Ihre Wanderung vollführt sie auf der Klaviatur, über 88 schwarzweiße Tasten, mit ihren zehn Fingern, und gerät dabei allmählich in einen Flow. Keine Trance im Sinne des einst hypersensiblen Keith Jarrett, sondern ein langsames Öffnen der Struktur, wie bei einer Operation am offenen Herzen. Man könnte es auch mit einem Herablassen der inneren Schutzschirme vergleichen, die einen vor der Reizüberflutung des normalen Lebens bewahren, so wie bei einem Raumschiff, das langsam zu fliegen beginnt, um dann auf Warp-Geschwindigkeit zu gehen.
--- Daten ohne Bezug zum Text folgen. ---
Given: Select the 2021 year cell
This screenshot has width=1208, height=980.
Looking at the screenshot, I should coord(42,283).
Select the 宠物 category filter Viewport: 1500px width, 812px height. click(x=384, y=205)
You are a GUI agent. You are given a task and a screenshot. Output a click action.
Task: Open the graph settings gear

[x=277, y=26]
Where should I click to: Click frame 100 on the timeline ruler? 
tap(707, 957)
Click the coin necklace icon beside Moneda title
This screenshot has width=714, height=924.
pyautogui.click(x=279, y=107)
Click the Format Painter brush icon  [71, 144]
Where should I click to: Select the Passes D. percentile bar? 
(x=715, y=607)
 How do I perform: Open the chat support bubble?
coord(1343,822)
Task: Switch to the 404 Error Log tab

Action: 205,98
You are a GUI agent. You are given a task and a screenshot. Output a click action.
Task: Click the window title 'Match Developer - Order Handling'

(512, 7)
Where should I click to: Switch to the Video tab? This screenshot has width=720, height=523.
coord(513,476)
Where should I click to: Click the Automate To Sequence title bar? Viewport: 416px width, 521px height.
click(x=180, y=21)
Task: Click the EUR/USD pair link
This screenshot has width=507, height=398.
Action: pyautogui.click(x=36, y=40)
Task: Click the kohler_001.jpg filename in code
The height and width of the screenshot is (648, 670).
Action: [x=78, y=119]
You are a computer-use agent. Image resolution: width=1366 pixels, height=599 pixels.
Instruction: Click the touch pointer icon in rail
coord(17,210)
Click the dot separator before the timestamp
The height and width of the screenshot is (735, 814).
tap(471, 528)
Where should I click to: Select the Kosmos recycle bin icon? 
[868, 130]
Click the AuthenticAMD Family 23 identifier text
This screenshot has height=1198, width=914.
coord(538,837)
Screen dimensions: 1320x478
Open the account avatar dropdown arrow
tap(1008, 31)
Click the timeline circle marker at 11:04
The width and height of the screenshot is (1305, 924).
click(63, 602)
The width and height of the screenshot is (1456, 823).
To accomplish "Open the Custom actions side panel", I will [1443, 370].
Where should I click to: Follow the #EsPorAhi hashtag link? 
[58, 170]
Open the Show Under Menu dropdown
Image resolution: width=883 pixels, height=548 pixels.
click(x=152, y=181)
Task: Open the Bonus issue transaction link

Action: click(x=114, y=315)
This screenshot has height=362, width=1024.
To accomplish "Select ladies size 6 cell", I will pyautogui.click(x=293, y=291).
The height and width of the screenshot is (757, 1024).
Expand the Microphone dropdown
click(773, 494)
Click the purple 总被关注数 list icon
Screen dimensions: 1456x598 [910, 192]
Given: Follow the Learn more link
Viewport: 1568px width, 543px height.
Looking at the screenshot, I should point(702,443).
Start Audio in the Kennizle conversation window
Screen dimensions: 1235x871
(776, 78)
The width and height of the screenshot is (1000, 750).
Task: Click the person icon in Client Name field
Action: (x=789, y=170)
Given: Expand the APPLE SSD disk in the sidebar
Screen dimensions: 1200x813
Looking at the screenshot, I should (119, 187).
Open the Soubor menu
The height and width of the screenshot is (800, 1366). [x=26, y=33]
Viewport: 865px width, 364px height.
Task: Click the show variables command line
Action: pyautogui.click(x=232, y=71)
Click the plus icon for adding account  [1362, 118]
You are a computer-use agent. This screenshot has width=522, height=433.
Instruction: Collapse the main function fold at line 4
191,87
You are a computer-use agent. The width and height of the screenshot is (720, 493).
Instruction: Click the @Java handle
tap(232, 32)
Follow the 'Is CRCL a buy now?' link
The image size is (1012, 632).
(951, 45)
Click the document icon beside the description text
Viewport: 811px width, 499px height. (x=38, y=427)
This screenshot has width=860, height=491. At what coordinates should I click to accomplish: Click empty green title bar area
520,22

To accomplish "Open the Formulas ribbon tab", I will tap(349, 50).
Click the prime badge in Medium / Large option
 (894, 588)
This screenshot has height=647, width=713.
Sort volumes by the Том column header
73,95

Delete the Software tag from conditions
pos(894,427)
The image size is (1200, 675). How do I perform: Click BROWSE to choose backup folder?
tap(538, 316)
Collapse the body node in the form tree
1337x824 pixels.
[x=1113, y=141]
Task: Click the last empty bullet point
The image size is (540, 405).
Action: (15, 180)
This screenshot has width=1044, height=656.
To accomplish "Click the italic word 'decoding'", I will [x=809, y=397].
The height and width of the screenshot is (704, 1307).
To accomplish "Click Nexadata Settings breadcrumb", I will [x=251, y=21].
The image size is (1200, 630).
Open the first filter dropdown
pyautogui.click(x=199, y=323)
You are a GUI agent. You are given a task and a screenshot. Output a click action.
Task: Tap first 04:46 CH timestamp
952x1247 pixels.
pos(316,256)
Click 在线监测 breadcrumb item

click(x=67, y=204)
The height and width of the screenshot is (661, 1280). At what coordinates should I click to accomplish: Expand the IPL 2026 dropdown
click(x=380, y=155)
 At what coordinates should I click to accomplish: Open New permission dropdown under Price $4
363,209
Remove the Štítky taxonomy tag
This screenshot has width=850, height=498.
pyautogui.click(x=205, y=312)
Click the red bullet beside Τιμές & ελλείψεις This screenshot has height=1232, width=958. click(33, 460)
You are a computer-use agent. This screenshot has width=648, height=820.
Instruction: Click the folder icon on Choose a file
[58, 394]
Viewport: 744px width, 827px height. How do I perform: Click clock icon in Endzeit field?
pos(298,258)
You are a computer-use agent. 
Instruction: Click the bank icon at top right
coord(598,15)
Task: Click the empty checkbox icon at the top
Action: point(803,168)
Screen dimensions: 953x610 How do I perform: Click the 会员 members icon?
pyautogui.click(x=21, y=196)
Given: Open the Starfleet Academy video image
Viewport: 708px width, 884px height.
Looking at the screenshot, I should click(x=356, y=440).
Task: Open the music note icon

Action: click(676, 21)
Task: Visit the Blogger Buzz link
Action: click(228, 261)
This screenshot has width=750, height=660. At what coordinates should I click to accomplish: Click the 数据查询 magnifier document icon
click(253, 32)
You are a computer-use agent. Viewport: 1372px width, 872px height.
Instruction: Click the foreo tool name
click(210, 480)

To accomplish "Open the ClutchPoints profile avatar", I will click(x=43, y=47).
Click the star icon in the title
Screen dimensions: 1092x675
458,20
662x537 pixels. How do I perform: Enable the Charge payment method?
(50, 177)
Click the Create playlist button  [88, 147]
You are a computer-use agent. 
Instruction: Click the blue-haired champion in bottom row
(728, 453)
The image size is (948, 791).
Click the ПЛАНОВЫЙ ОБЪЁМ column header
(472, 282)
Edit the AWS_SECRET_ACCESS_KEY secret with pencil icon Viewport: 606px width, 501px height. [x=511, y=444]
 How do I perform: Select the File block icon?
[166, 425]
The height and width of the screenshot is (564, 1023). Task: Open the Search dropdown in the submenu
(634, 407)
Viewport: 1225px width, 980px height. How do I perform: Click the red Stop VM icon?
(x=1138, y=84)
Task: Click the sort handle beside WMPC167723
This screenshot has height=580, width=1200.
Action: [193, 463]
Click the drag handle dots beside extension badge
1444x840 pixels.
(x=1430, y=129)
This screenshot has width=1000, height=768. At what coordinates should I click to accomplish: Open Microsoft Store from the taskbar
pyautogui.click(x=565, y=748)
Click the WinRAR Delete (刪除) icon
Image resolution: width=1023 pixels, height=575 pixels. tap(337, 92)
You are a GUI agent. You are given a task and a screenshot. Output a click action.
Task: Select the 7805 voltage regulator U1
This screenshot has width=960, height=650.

Die Frau bei ihrer Arbeit zu beobachten, ist allein schon ein Erlebnis. Ihre mal temperamentvollen, mal betörend schönen Läufe werden immer leiser – und mit ihnen automatisch die Geräuschkulisse im Publikum, bis irgendwann die Zeit und die Musik stillzustehen scheinen. Dann beginnt Johanna Summer wieder behutsam zu spielen, erst mit einem gedankenverloren in der Luft platzierten Akkord, bis sie die Finger sanft wieder zu den Tasten führt, um zum nächsten Stück überzuleiten.

Barocke Triller stehen wie selbstverständlich neben gospelartigen Blockakkorden, einfache, liedhafte Weisen passen mit einem Mal ziemlich gut zu sperrigen Tonartwechseln, Zitate aus der klassischen Literatur stehen gleichberechtigt neben Anleihen aus dem Great American Songbook. Das Publikum und sie hätten nicht gewusst, was sie bei diesem Konzert erwarten würde, gesteht die zum Jazz konvertierte, klassisch ausgebildete Pianistin freimütig zu Beginn ihres Klangabenteuers. Der Verlauf eines solchen Events hängt für sie ganz entscheidend von den Menschen ab, die es hören, wie sie darauf reagieren, wie sie es erleben. „Und ich glaube, wir haben es gemeinsam ganz gut hinbekommen heute Abend.“ Tosender, langanhaltender, verdienter Applaus für eine der mithin größten Versöhnerinnen von Klassik und Jazz, die sich als Zugabe mit Robert Schumanns „Von fremden Ländern und Menschen“ verabschiedet. Bei ihr wirkt alles wie aus einem Guss. Wie eine neue Musik.